Nicolas Bourriaud escreveu, num breve ensaio intitulado “A forma relacional”,[7] que a atividade artística constitui não uma essência imutável, mas um jogo cujas formas, modalidades e funções evoluem conforme as épocas e os contextos sociais. O crítico evoca a noção de tempo e espaço para o entendimento da obra de arte num mundo global. Relembra ainda que a tarefa do crítico consiste em estudar a obra no presente, trocando informações com os artistas, estudando as motivações deste e intermediando com o público. Borriaud queixa-se de certo esgotamento da crítica moderna que esvaziou o conteúdo dos critérios de julgamento estético, recorrendo ao julgamento legado do passado e que continuamos a aplicá-lo às práticas artísticas atuais. Um contrassenso pois “o novo não é mais um critério, a não ser entre os detratores ultrapassados da arte moderna que retêm do detestado presente apenas aquilo que sua cultura tradicionalista lhes ensinou a abominar na arte do passado”. Para criar ferramentas mais eficazes e pontos de vista mais adequados, é importante apreender as transformações atualmente em curso no campo social, captar o que já mudou e o que continua a mudar.

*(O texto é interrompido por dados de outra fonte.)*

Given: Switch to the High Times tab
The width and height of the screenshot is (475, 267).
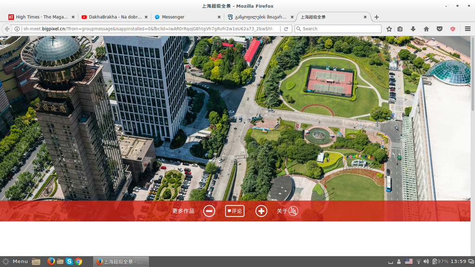Looking at the screenshot, I should pyautogui.click(x=39, y=17).
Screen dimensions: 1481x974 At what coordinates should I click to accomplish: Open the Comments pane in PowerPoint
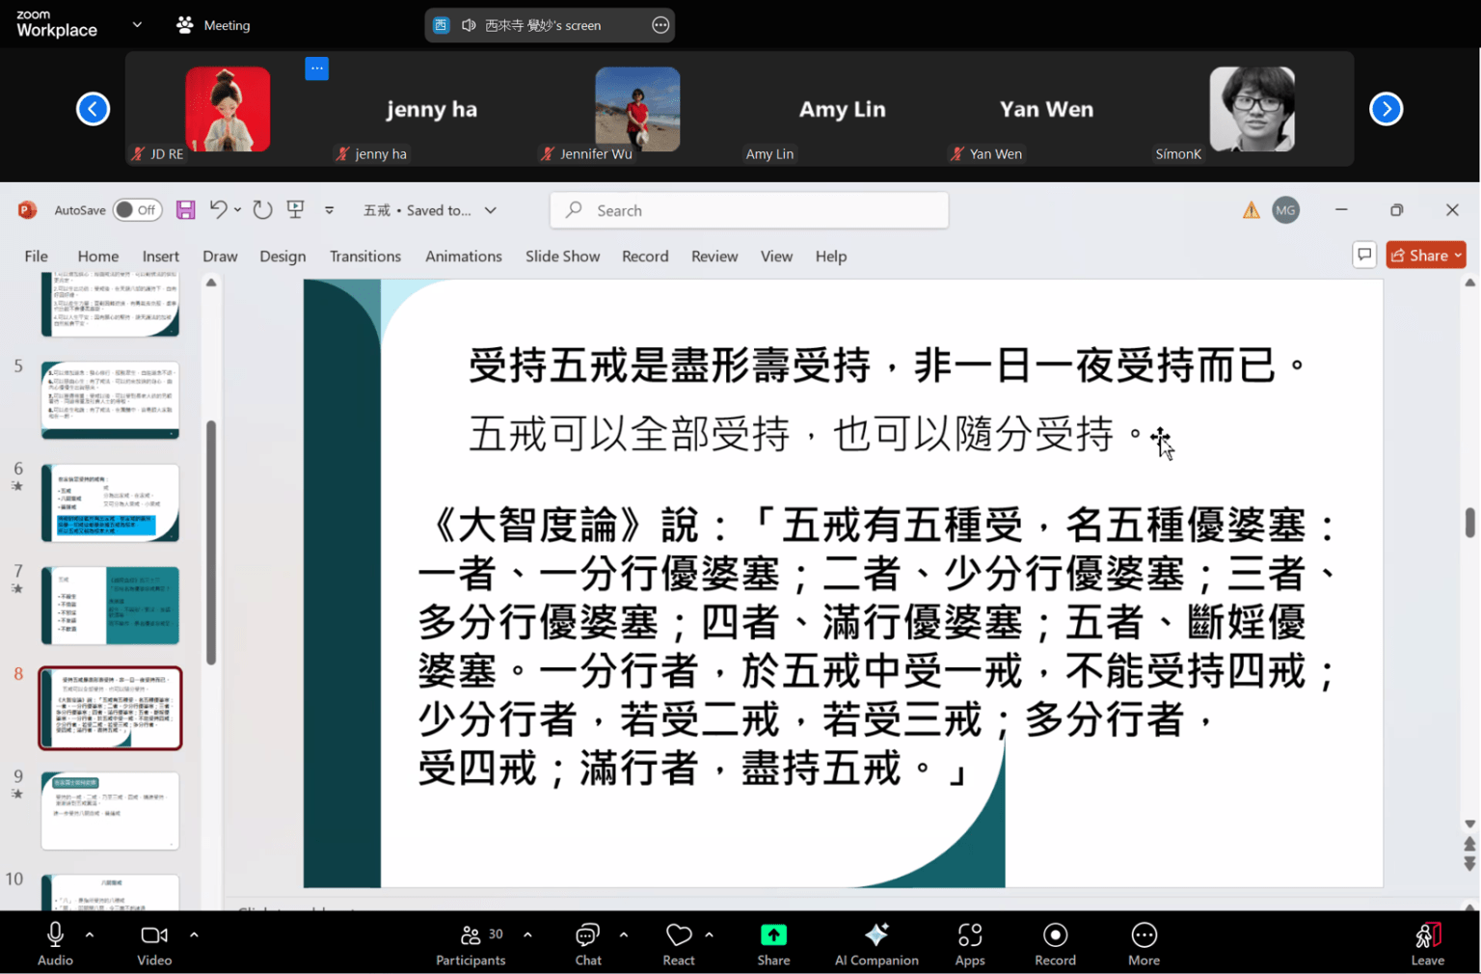(1364, 255)
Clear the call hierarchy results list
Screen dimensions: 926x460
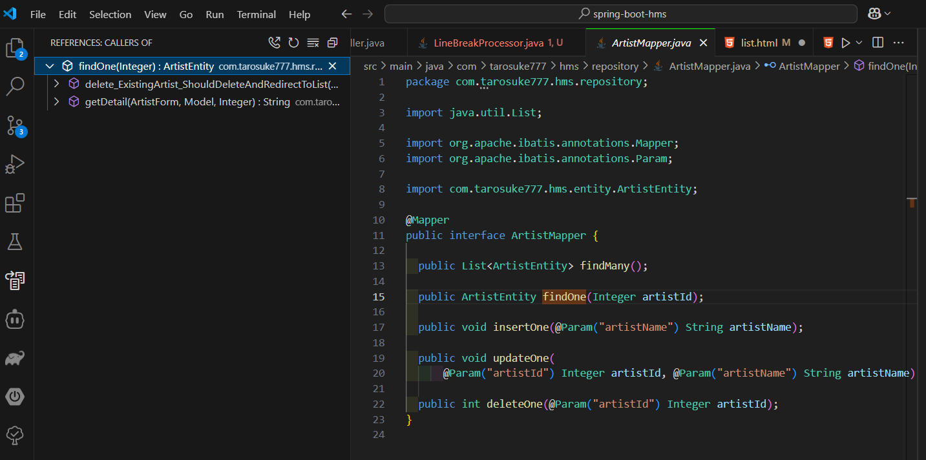313,42

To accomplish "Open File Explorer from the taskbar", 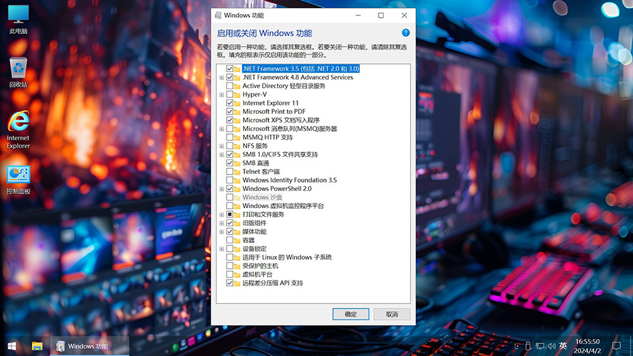I will [37, 346].
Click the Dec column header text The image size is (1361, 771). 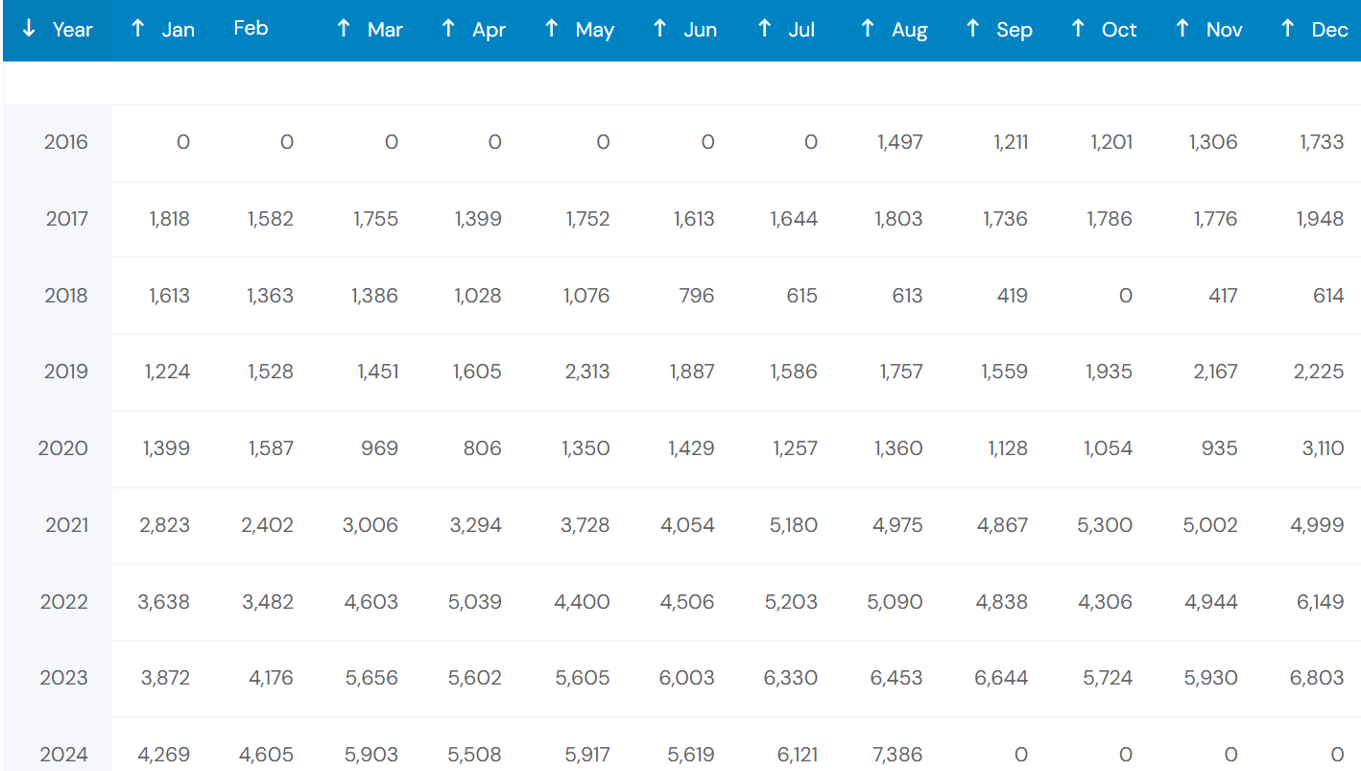pyautogui.click(x=1329, y=30)
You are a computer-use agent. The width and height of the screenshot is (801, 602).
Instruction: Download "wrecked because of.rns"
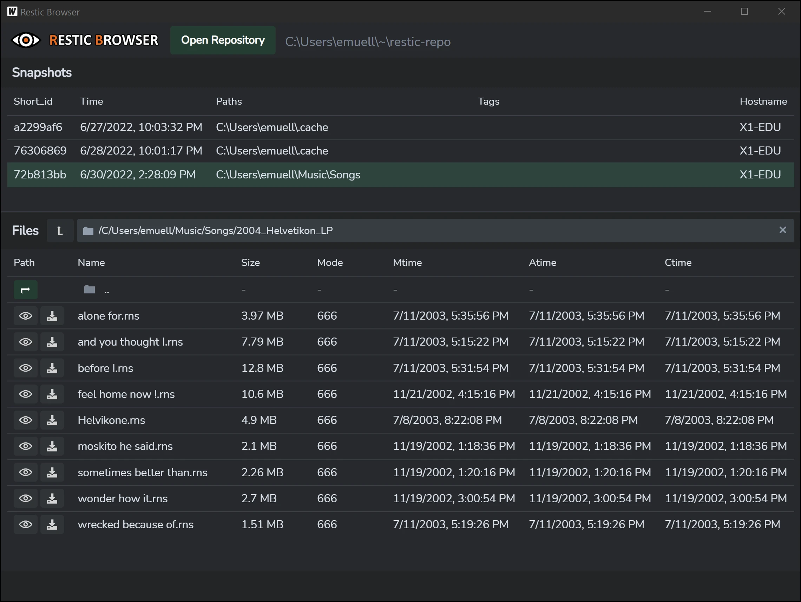point(52,524)
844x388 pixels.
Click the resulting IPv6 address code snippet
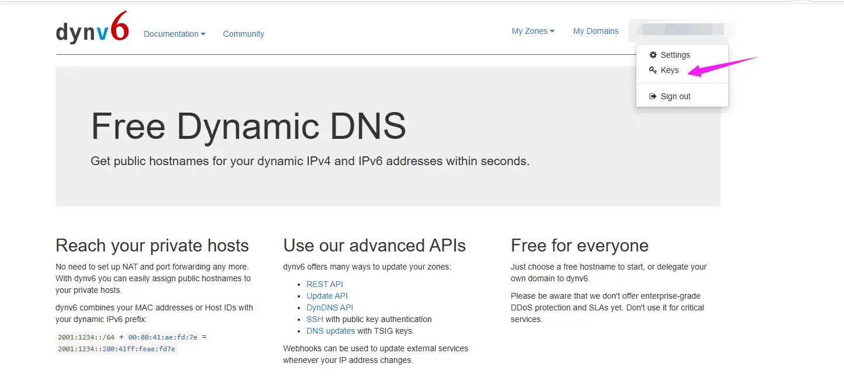(x=116, y=348)
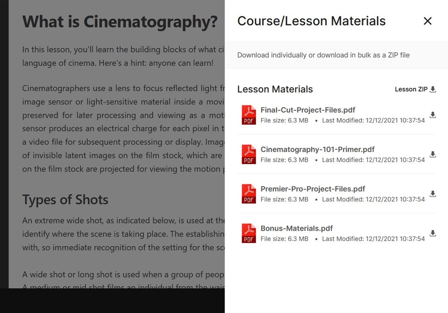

Como entender os comportamentos artísticos manifestados nas últimas duas décadas e seus respectivos modos de pensar, a não ser partilhando da mesma situação dos artistas, pergunta Bourriaud. Eis uma questão que somente no ato da experiência compartilhada é que é possível chegar-se a uma possível resposta. Aliada a uma teimosia inteligente é necessário que o artista experimente seus devaneios artísticos, flutue como uma bolha de sabão ou que ponha “trevas de pernas para o ar, em caixas profundas, como se já não fossem deste mundo”.

 

Paulo Reis

Lisboa, janeiro 2010

 

 


[1] C’est que les hommes ne se comprennent qu’à mesure qu’ils sont animés des mêmes passions Stendhal. Oeuvres de Stendhal‎, v. 28.

[2] Dardo, nº 9. Santiago de Compostela: Dardo ds, 2008.

[3] “Cézanne – Picasso, deux maîtres face à face“. Musée Granet, Aix-en-Province, França, 2009.

[4] Troca de e-mails com o artista.

[5] Heirich Wolflin. Conceitos fundamentais da história da arte. São Paulo: Martins Fontes.

[6] Maria de Fátima Lambert. Em José Bechara – essa “cinza das horas”. Disponível em www.josebechara.com

[7] Nicolas Bourriaud. Esthétique relationnelle. Dijon: Les presses du réel, 1998 (Estética relacional. São Paulo: Martins Fontes, 2009).